## [EXERCISE REQUIREMENTS]
Repeat the listing that follows character for character, omitting images.

## [RECORDS FOR THIS TASK]
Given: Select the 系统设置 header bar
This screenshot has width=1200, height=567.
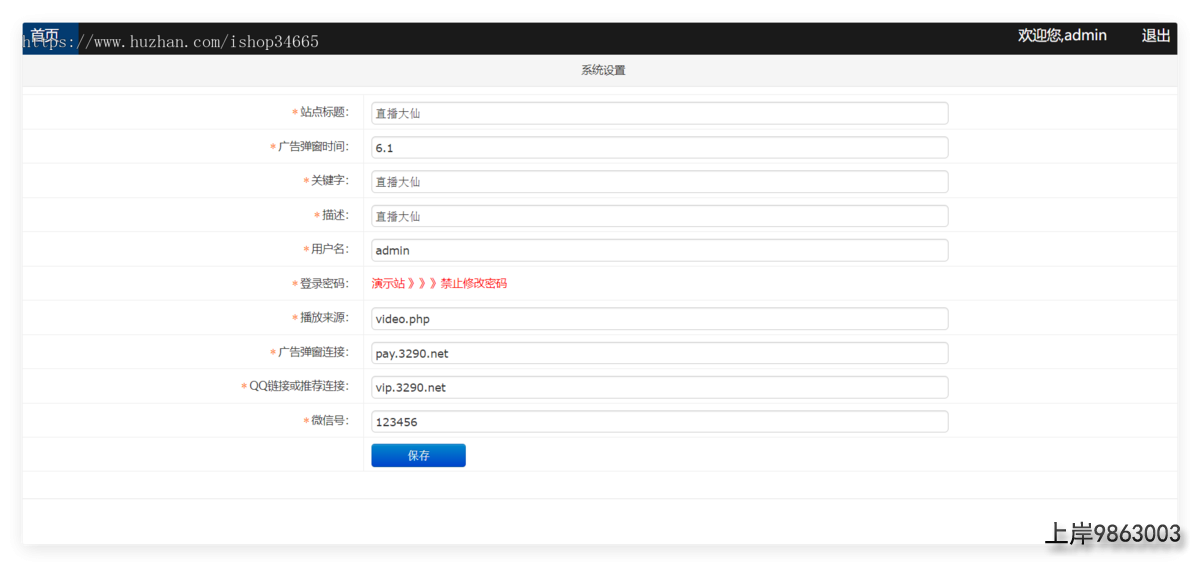Looking at the screenshot, I should tap(602, 71).
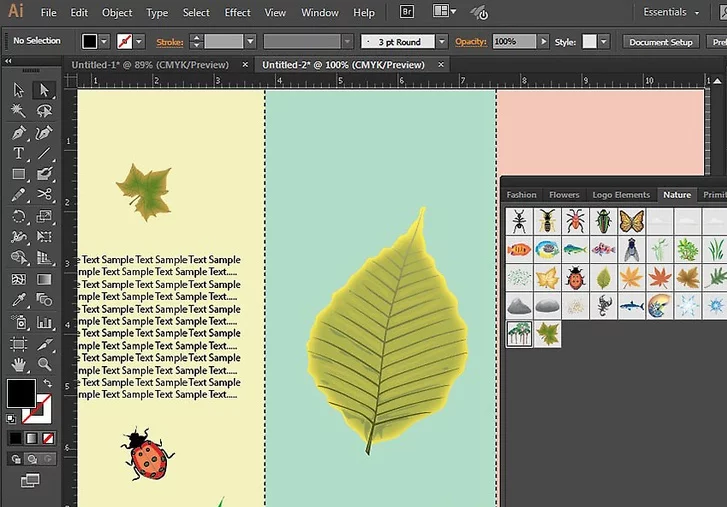This screenshot has height=507, width=727.
Task: Select the Hand tool
Action: pyautogui.click(x=18, y=365)
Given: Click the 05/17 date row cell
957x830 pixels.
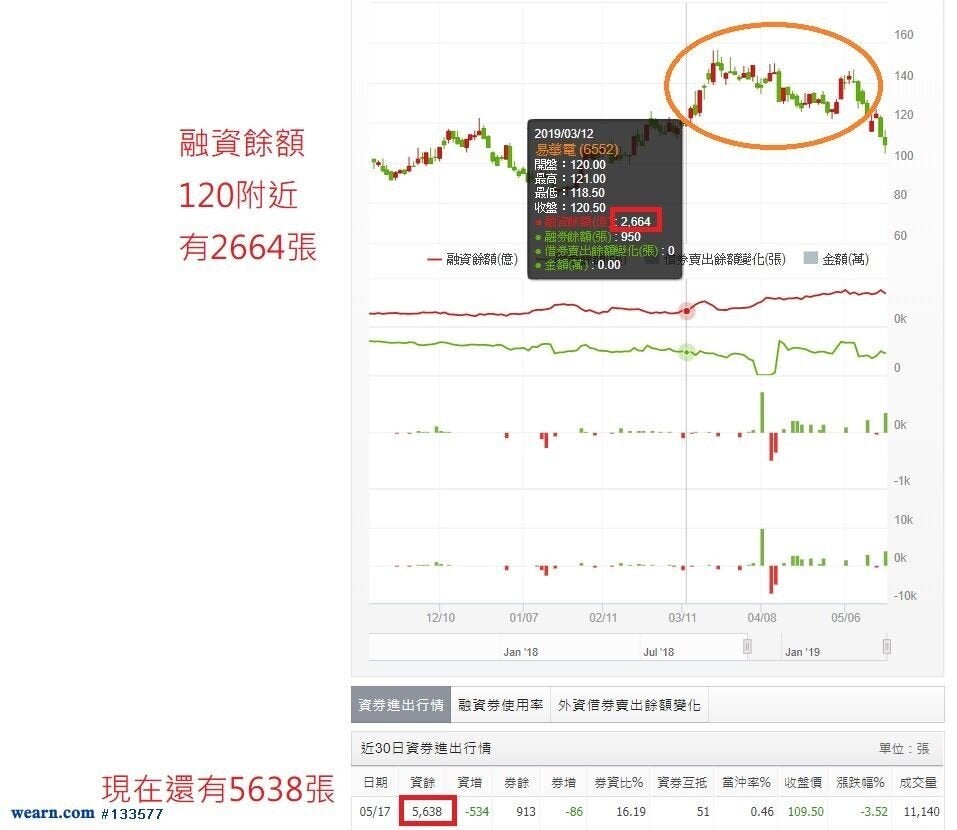Looking at the screenshot, I should pyautogui.click(x=375, y=812).
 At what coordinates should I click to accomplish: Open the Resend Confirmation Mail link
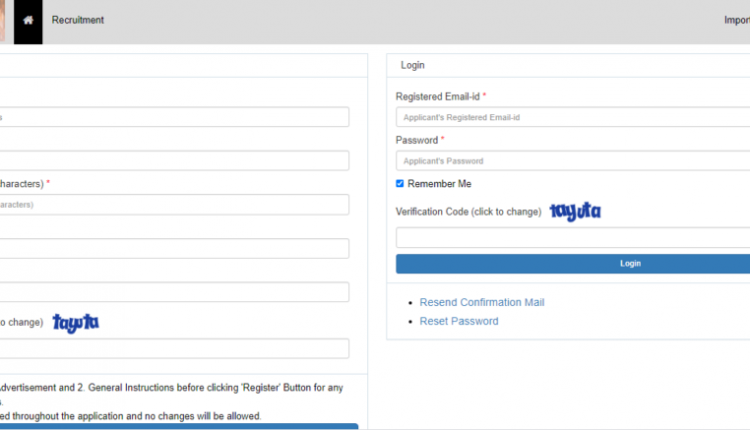pos(482,302)
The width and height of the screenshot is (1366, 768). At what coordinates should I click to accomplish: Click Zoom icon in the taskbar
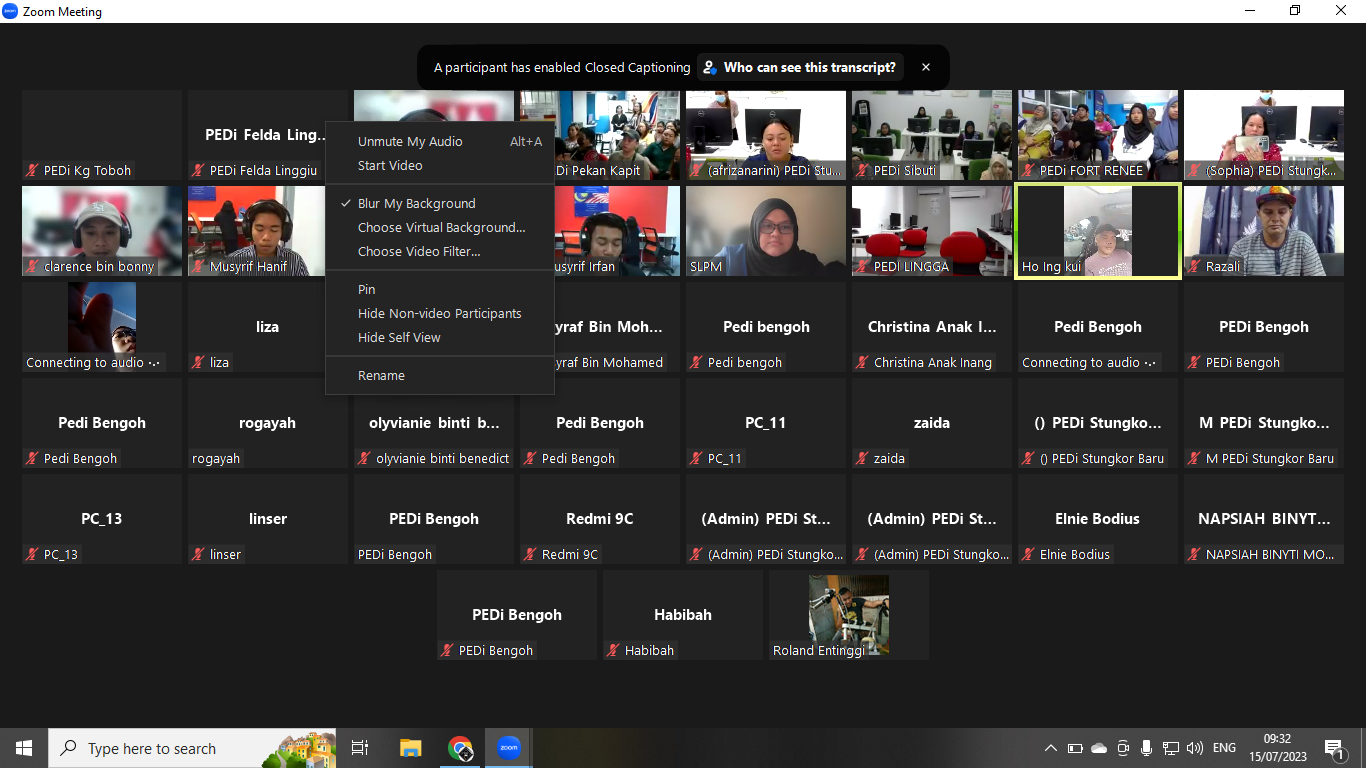point(509,748)
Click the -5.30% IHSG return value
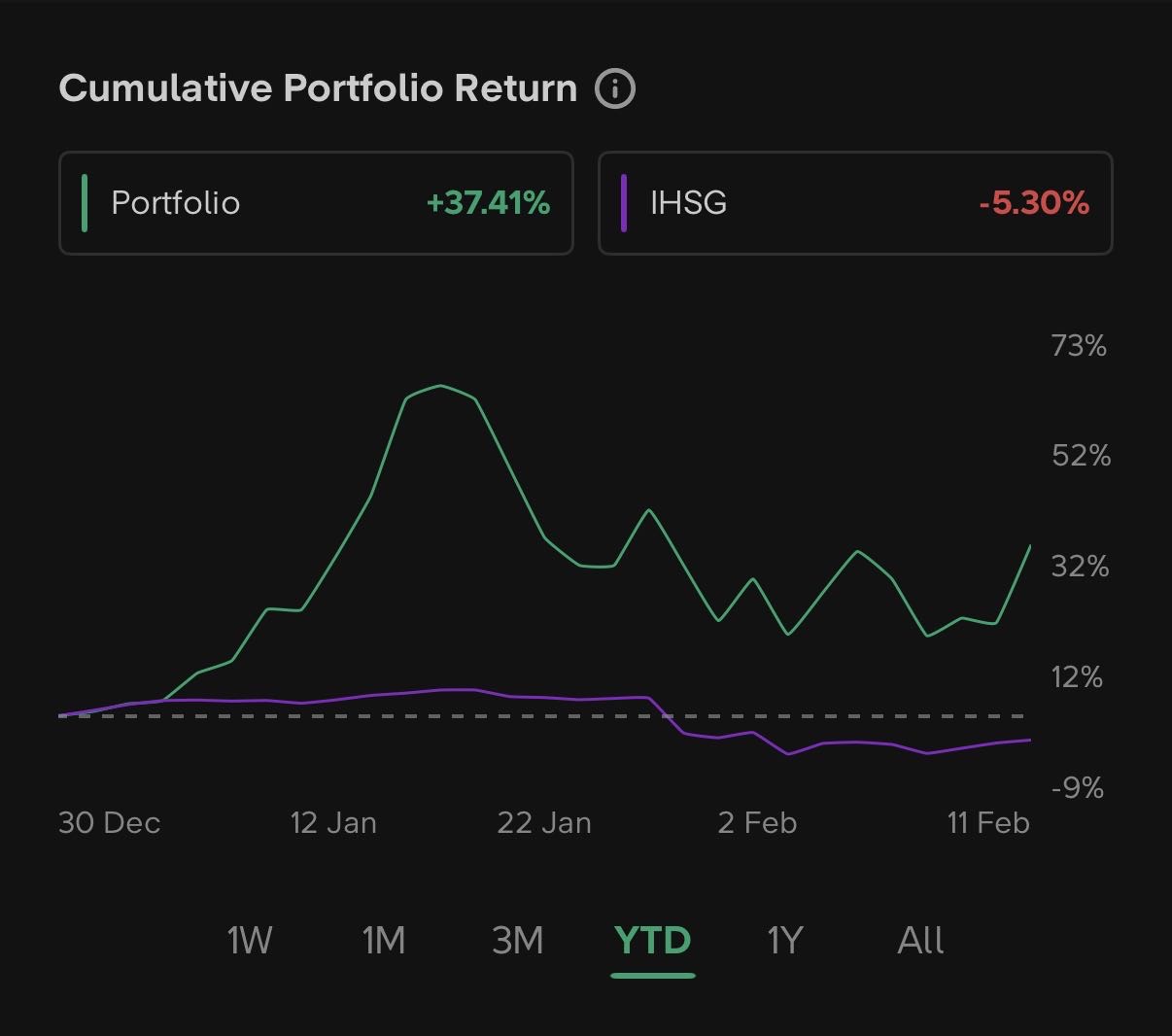Screen dimensions: 1172x1036 pos(1034,203)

## [SOLUTION FOR THIS EXERCISE]
Given: Select the 系统设置 header bar
This screenshot has width=1200, height=567.
Looking at the screenshot, I should tap(602, 71).
This screenshot has height=507, width=727.
Task: Select the Hand tool
Action: pyautogui.click(x=18, y=365)
Given: Click the 05/17 date row cell
957x830 pixels.
Looking at the screenshot, I should pyautogui.click(x=375, y=812).
 At what coordinates should I click to accomplish: Open the Resend Confirmation Mail link
pos(482,302)
The width and height of the screenshot is (1366, 768). At what coordinates should I click to accomplish: Click Zoom icon in the taskbar
point(509,748)
Click the -5.30% IHSG return value
Screen dimensions: 1172x1036 pos(1034,203)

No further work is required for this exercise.